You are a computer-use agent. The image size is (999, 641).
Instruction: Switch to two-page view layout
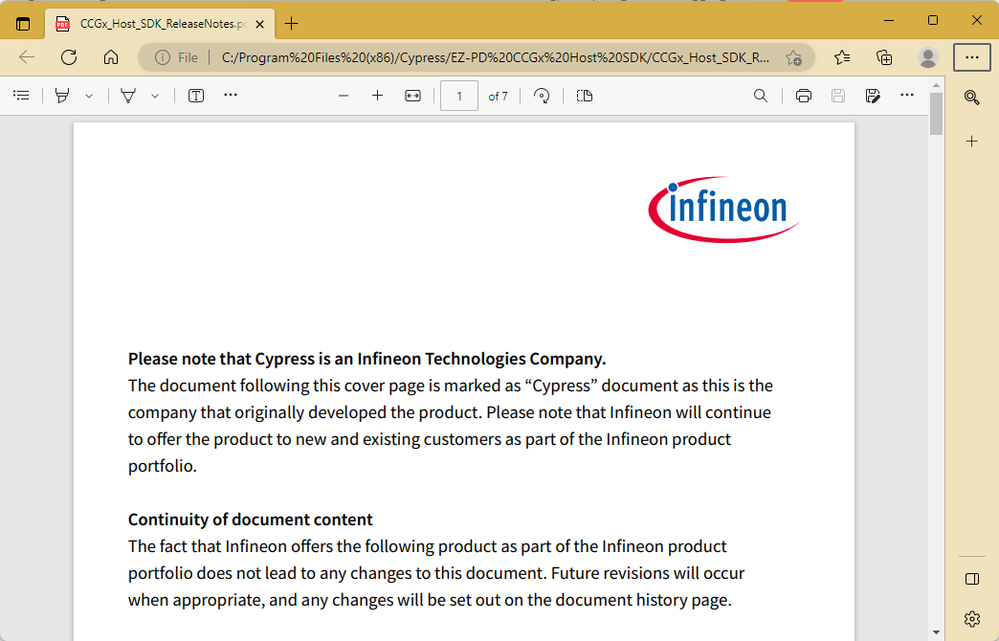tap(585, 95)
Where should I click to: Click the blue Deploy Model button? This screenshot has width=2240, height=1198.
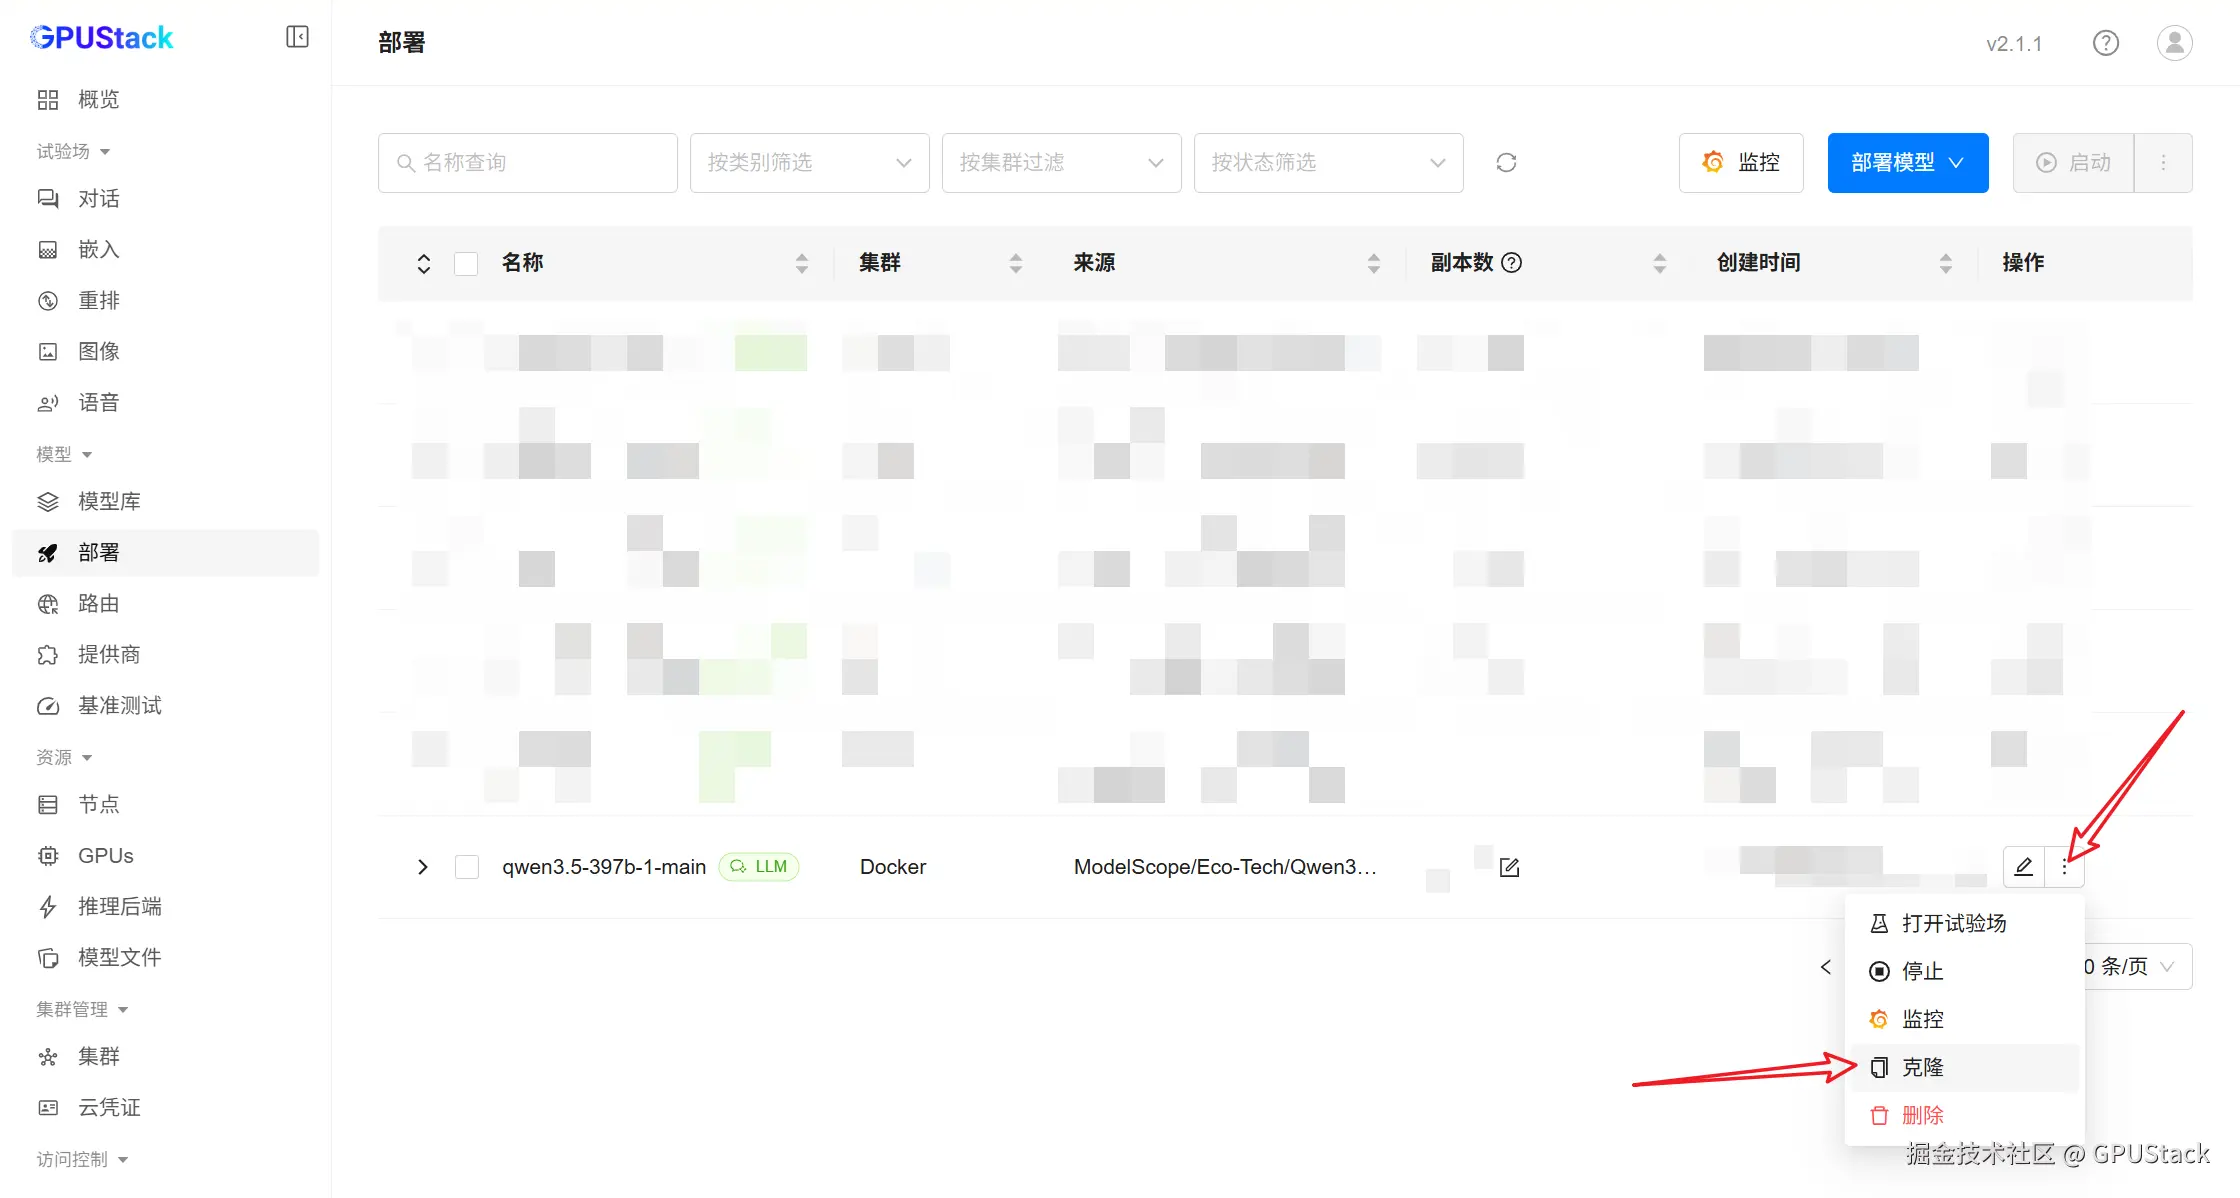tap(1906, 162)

- [Work required]
Print every line of the records above word for word, leaving out the pictures.

- [The completed task]
You are a computer-use agent. The image size is (999, 641).
Instruction: Switch to two-page view layout
tap(585, 95)
Where should I click to: Click the blue Deploy Model button? This screenshot has width=2240, height=1198.
tap(1906, 162)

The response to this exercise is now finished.